Tasks and exercises →
**a.** In the op-ed, condense the paragraph beginning "And Conley did win, decisively" into a short bulleted list that keeps its main facts.
**b.** Continue the op-ed on the Suffolk County District Attorney's office layoffs, starting right after its final sentence.

** Opening Source document block **

EDITORIAL
Op-Ed; Layoffs don't prove DA is purging foes
THOMAS M. KEANE JR.

11/27/2002
Boston Herald
All Editions
029
(Copyright 2002)

It's hard to figure out what's going on at the Suffolk County District Attorney's office.

Last Friday 15 staffers were given notice and the office is filled with rumors that another 20 are slotted for termination. Is it just, as new DA Daniel Conley says, a combination of housecleaning and staff cuts in response to tough budget cuts?

Or is it, as others suspect, something darker: Allowing politics to dictate who is fired, who is hired, perhaps even who is prosecuted?

Conley has been the subject of an unusual degree of animosity from the day he first became DA.

Immediately after he was appointed in February by acting Gov. Jane Swift, the dimes started dropping. Conley was intent on turning the office into a haven for hacks, some insisted. He was going to fire top staff. He would turn the clock back to the bad old days, reversing a successful policy of community outreach to minority neighborhoods.

In fact, little of that occurred. Conley went out of his way to stress his commitment to the policies of his predecessor Ralph Martin, who was both enormously popular and the county's first black district attorney.

Although some staffers left, turnover in the office was actually less than in prior years. Conley vowed to run the office as a meritocracy and seemed to keep his word.

But all of that was viewed with suspicion too. Conley was facing an election and some speculated he was biding his time. Just wait until he wins, was the warning.

And Conley did win, decisively. Still, it was an election marked by a bizarre and tragic event. His opponent for the Democratic primary and a Martin protege, Boston City Councilor Brian Honan, died suddenly in July from complications following cancer surgery. Honan's followers were distraught as they watched Conley win the primary by default. The same pretty much occurred in the November general election, when Conley's only opponents were two underfunded independents. Conley won never having faced a serious challenge.

And now? Securely in office for four years, Conley can do pretty much anything he wants. And certainly, it seemed, the warnings of the dime-droppers came true when Conley announced his list of terminations.

Some of those who were fired (none of whom would speak for attribution) are harshly critical. One said the new DA is "showing his true colors," claiming Conley only cut people who had not supported him during the campaign. Under Martin, the staffer said, "It was a different era. Now it's going backward."

Still another pointed to Conley cutting four of the six positions in the special prosecutions unit, which goes after white-collar criminals. It was "decimated," the staffer suspects, "because it ruffled the feathers of well-known people."

Yet Conley makes a strong case for his actions.

** Closing Source document block **
** Opening Extracted material block **

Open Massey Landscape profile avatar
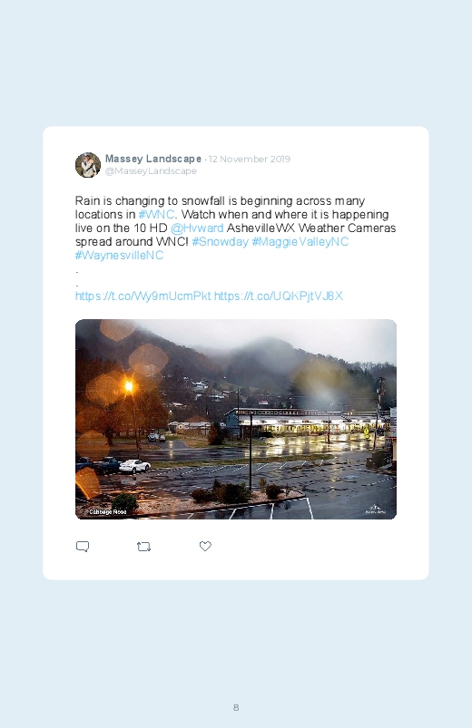point(88,165)
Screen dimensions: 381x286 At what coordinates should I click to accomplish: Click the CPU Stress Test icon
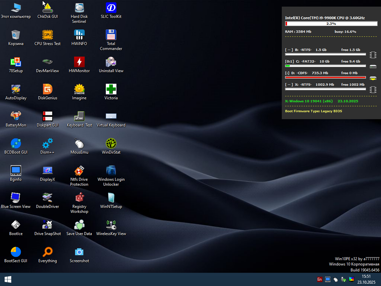[48, 35]
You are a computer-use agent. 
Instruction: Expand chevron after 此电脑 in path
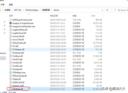coord(12,10)
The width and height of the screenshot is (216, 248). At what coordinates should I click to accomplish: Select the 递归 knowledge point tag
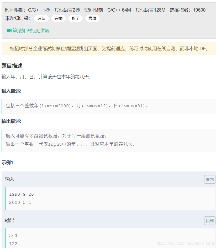pyautogui.click(x=41, y=19)
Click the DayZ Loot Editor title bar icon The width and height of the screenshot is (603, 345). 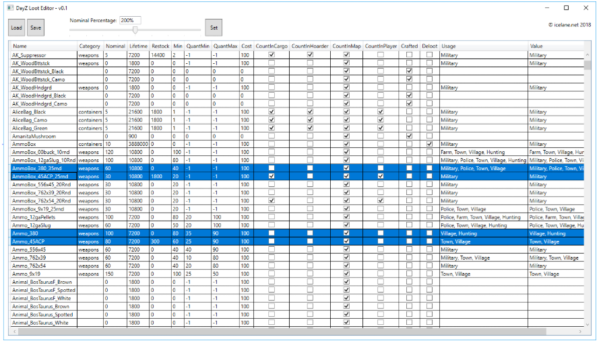[x=10, y=7]
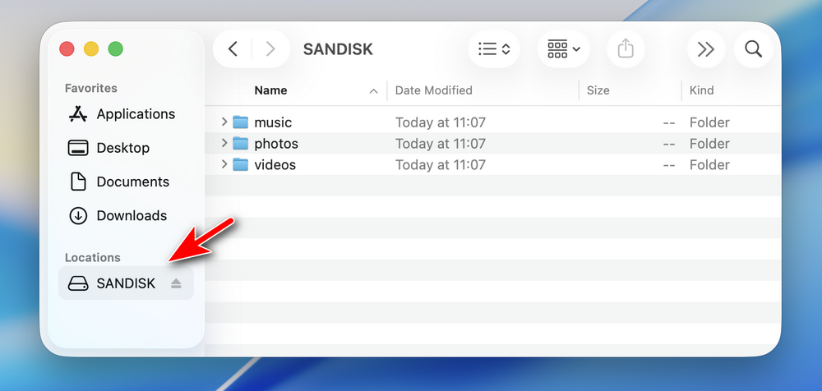Go to Desktop in sidebar

pos(122,148)
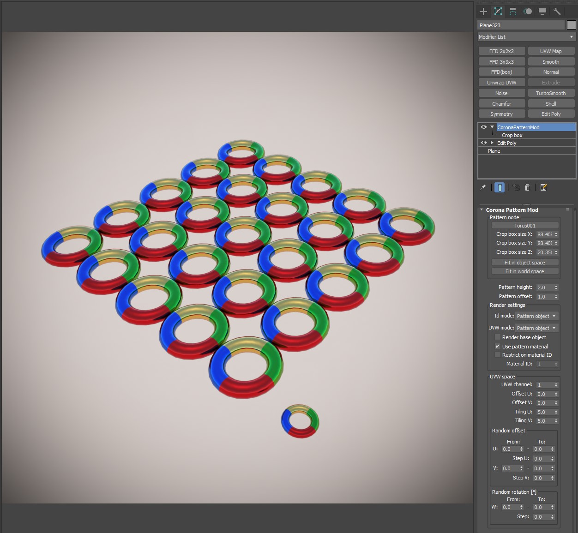Image resolution: width=578 pixels, height=533 pixels.
Task: Remove modifier with the trash icon
Action: (527, 187)
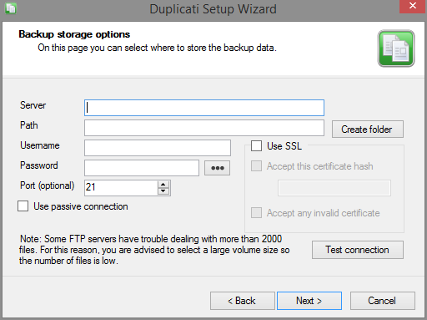This screenshot has width=427, height=320.
Task: Click the Password entry field
Action: pyautogui.click(x=142, y=168)
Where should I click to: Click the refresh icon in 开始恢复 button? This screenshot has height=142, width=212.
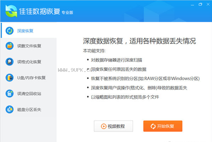coord(153,126)
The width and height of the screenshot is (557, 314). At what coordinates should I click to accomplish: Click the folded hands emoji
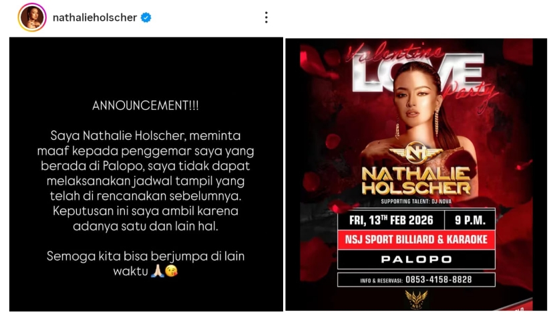(158, 271)
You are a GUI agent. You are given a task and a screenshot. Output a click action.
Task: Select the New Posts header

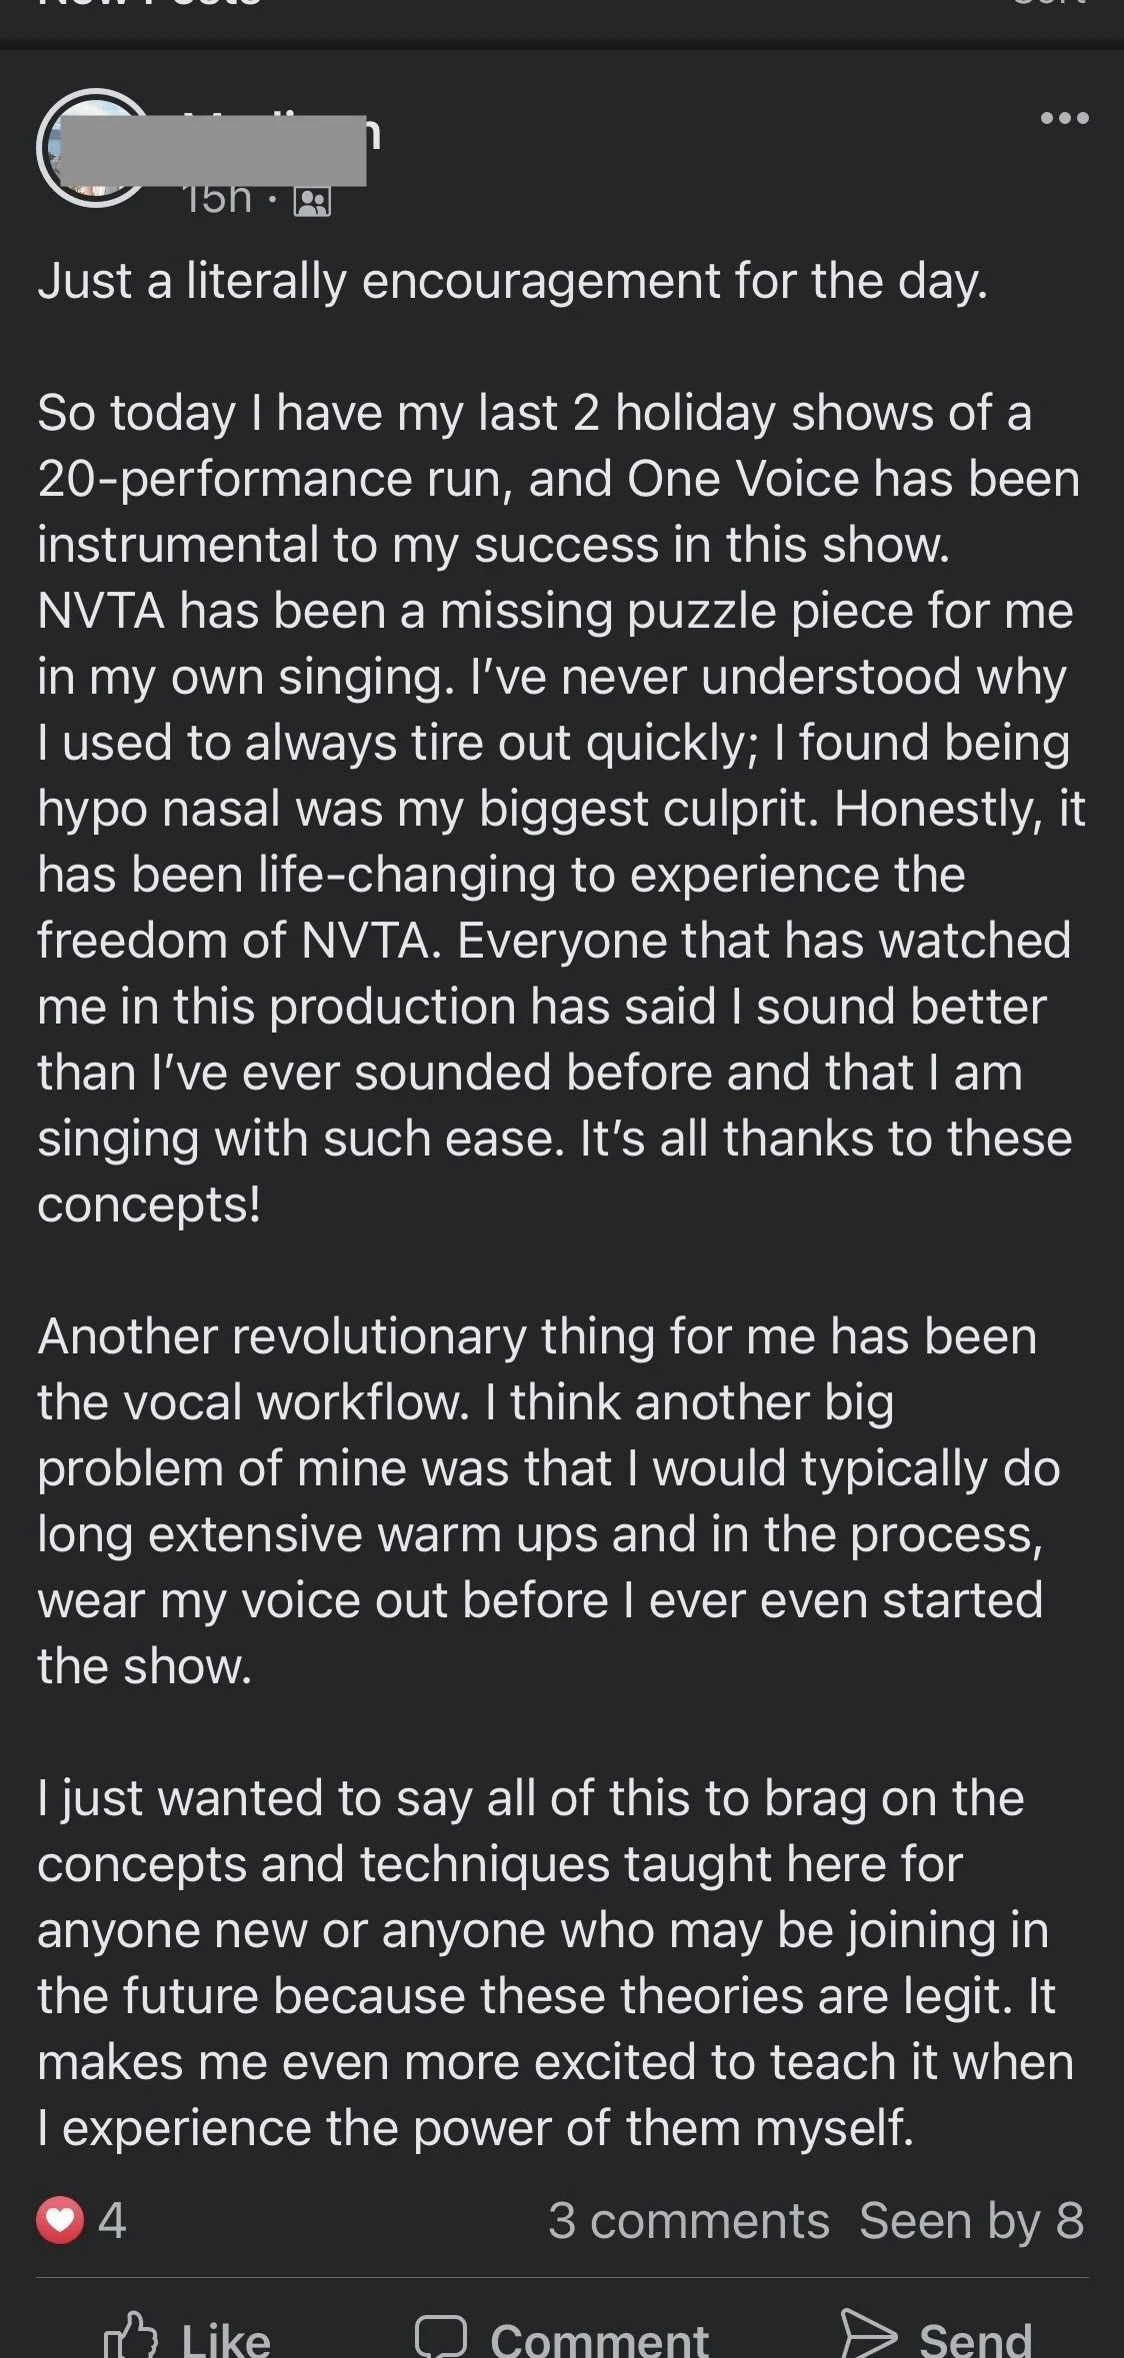[x=150, y=4]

** Closing Extracted material block **

Responses →
**a.**
- Conley won the election decisively, but the race was marked by a tragic event.
- His Democratic primary opponent, Boston City Councilor and Martin protege Brian Honan, died suddenly in July from complications following cancer surgery.
- Conley won the primary by default, to the distress of Honan's followers.
- In the November general election, his only opponents were two underfunded independents.
- He won without ever facing a serious challenge.

**b.**
The new DA came into office with a difficult management problem. Over the last two years, the DA's office has seen its budget cut by $1.4 million, from $13.7 million to $12.3 million. At the same time, Conley says, staff salaries had shot up. He found himself with too- expensive people and too-little funds. The only choice was to cut jobs and replace critical positions with less costly staff.

Conley says he has spent much of his tenure in office evaluating the people he had, trying to figure out who was most effective and where his priorities lay. He then announced his cuts last Friday. Conley's chief of staff, John Towle, explicitly denies there will be any further terminations, either now or in 2003 - unless there are more budget cuts. Conley figures about half of those fired will be replaced with less expensive staff. Other positions, such as the director of community relations and some secretarial jobs, will be eliminated.

As for the special prosecutions unit, Towle denies there was any effort to undercut its work. Instead, he says, Conley intends to rebuild the unit, giving it a high-tech focus and, he says, making it more aggressive in going after white-collar crime than it has been in the past.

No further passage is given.